While growing supply tells part of the story of rising home affordability, improving household finances appear to be an important component as well. In our housing affordability report last year, respondents reported down payments as one of the most prohibitive factors in purchasing a home. On net, 23 percent of respondents in August 2024 could not afford a down payment for a home they’d be willing to live in (indicative of insufficient savings or liquid investments), compared with a net share of 15 percent who said they couldn’t afford a monthly mortgage payment for a suitable home (indicative of monthly income insufficiency).
A year later, both of these metrics have improved, with down payment net affordability climbing 9 percentage points and mortgage payment affordability rising by 7 percentage points. Once again, the lowest earners had the smallest improvement, while the high-income cohort had more dramatic advances in affordability.
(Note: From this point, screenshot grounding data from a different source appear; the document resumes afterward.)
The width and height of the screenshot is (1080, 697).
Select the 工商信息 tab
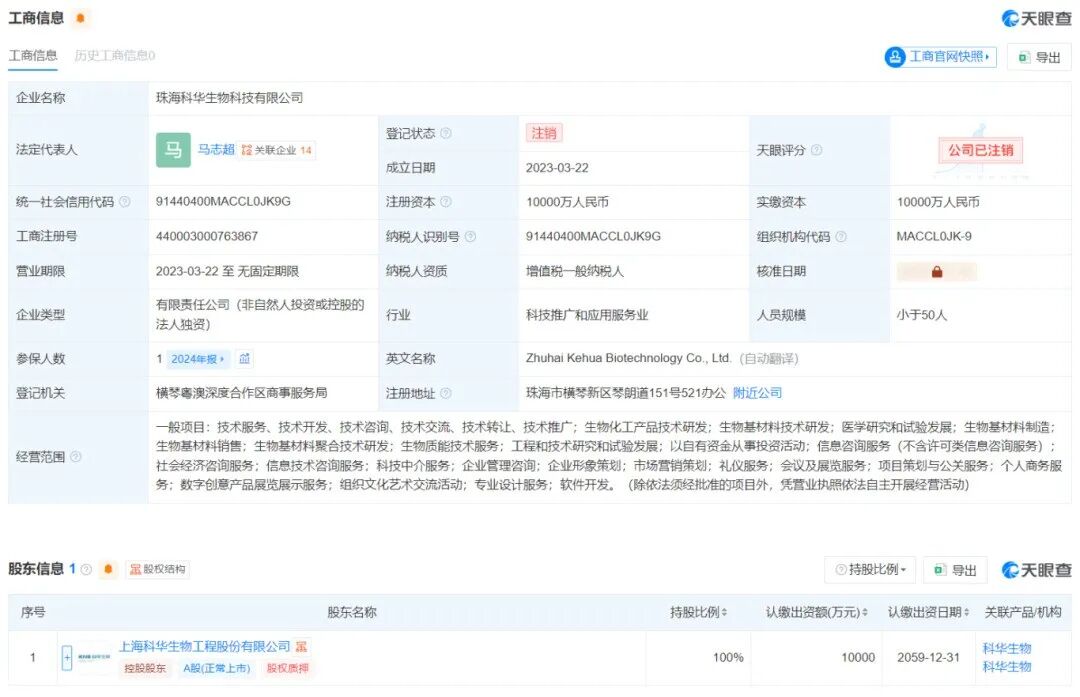[x=33, y=56]
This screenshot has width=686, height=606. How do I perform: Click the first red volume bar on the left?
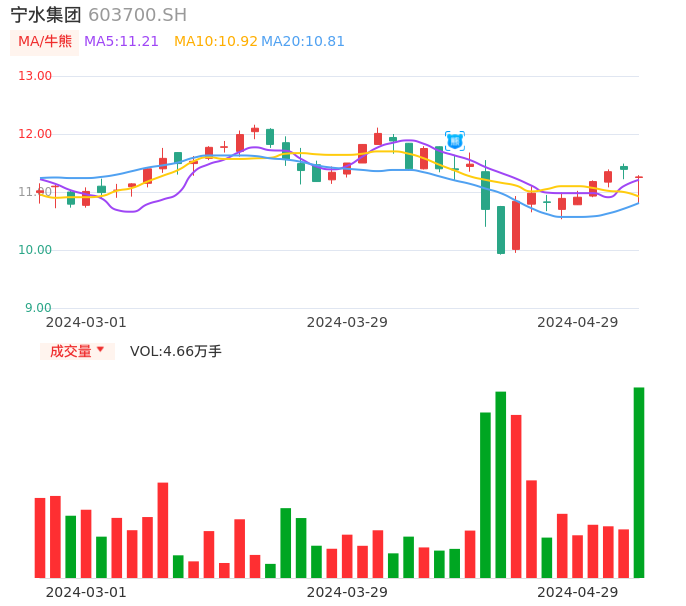(x=40, y=537)
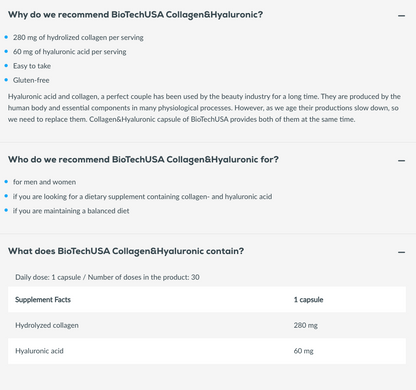This screenshot has height=390, width=416.
Task: Click the 'Daily dose: 1 capsule' text line
Action: tap(107, 277)
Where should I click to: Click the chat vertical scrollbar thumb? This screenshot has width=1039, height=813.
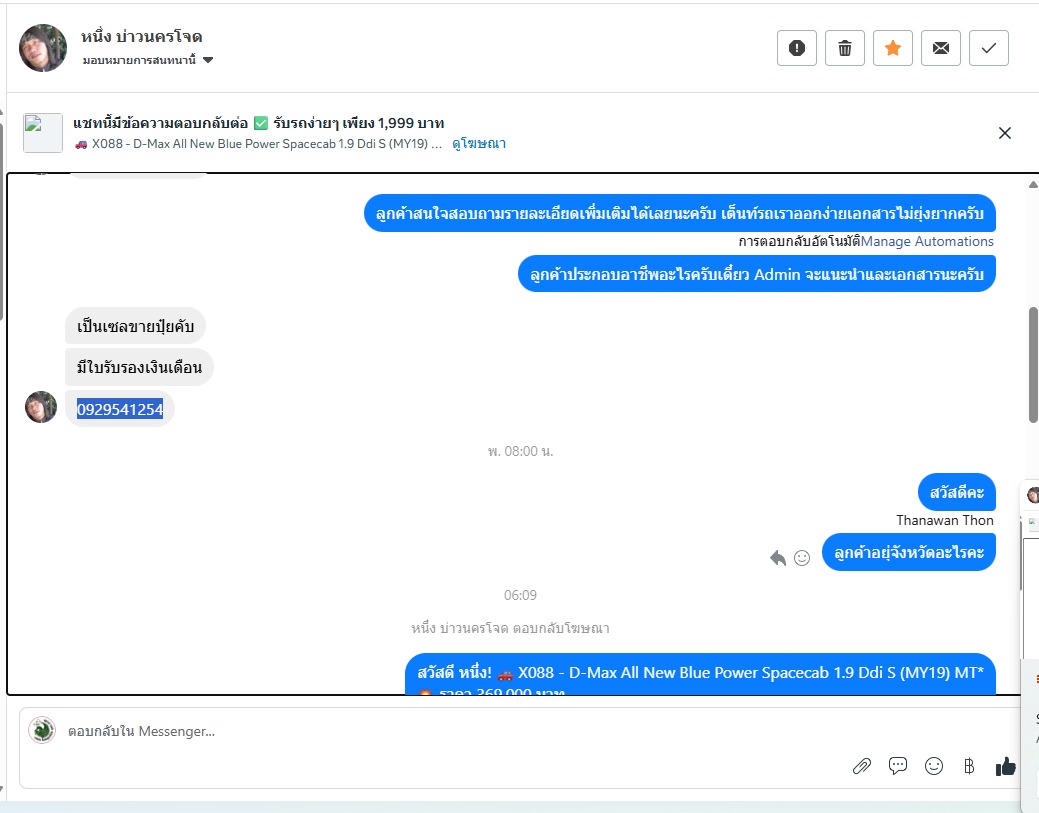click(x=1033, y=364)
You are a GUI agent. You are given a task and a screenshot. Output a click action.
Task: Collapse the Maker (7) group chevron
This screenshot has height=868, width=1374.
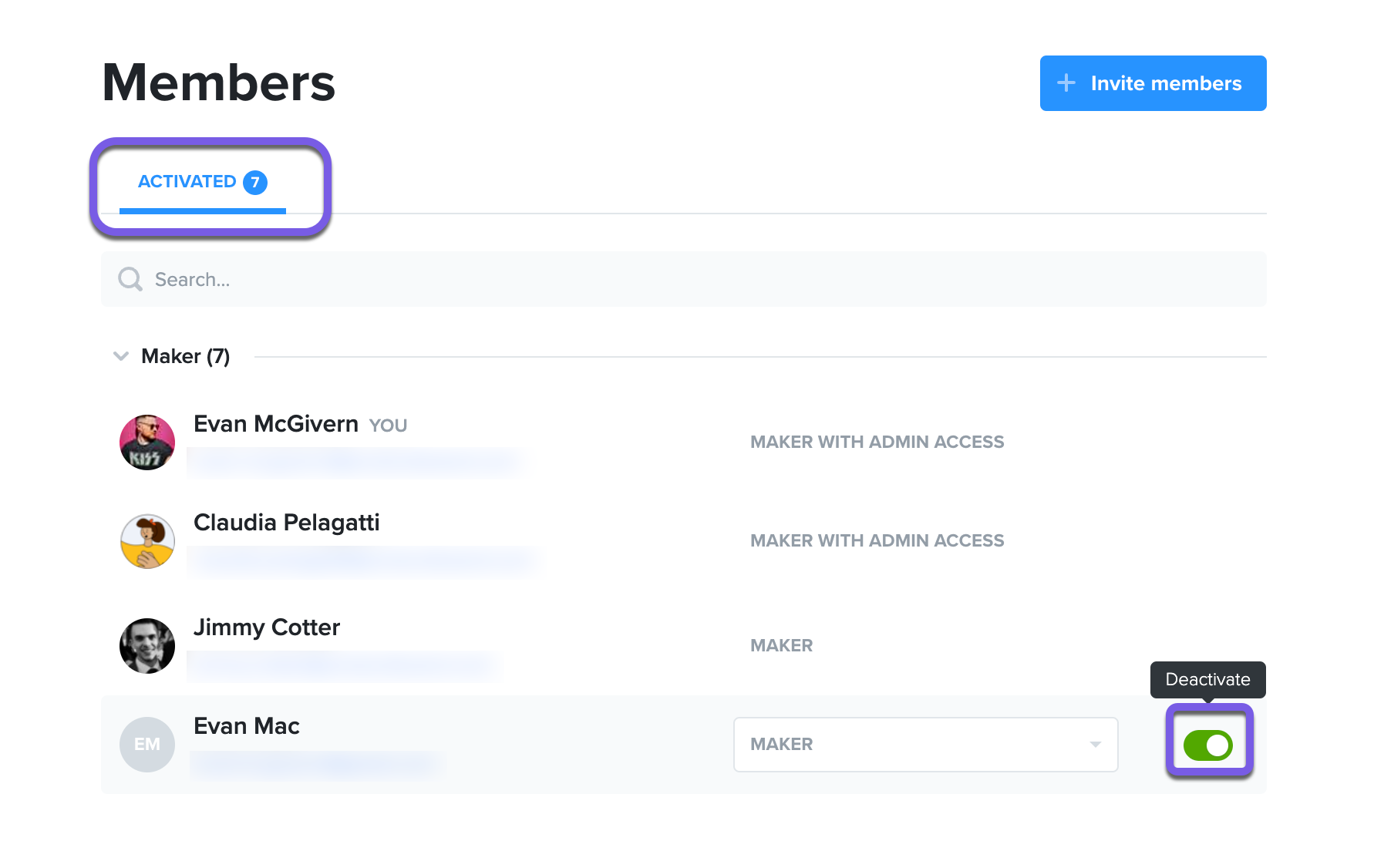(x=121, y=356)
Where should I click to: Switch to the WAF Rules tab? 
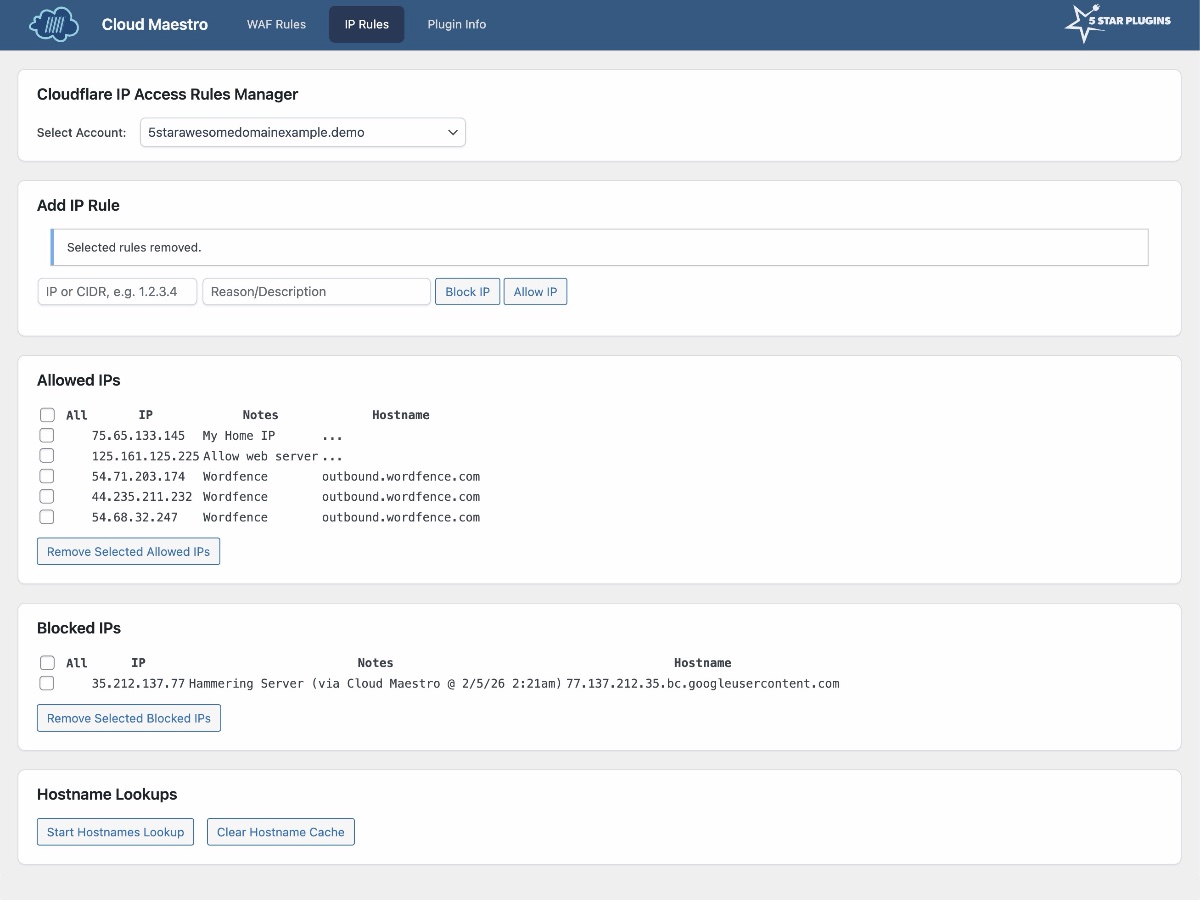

This was particularly true for the down payment attainability, likely tied to the greater importance of stock market values to this group.
All eyes on interest rates…and consumer financial health
Going forward, the path of interest rates will play a critical role in determining whether the trend toward improving affordability will continue or subside. Mortgage rates had already come down in anticipation of the rate cuts announced by the Federal Reserve in September. However, the multiple drivers contributing to consumers’ improving affordability perceptions over the past year serve as a reminder that lower rates alone likely won’t solve the housing freeze. Supply remains limited, particularly at lower price tiers, and lackluster housing starts don’t look likely to provide a near-term solution. Given this constraint, pent up demand from those waiting for lower mortgage rates could even conceivably be counterproductive to affordability. Finally, consumer financial health will be of utmost importance across the income spectrum in the coming months to enable a true resurgence in homebuying.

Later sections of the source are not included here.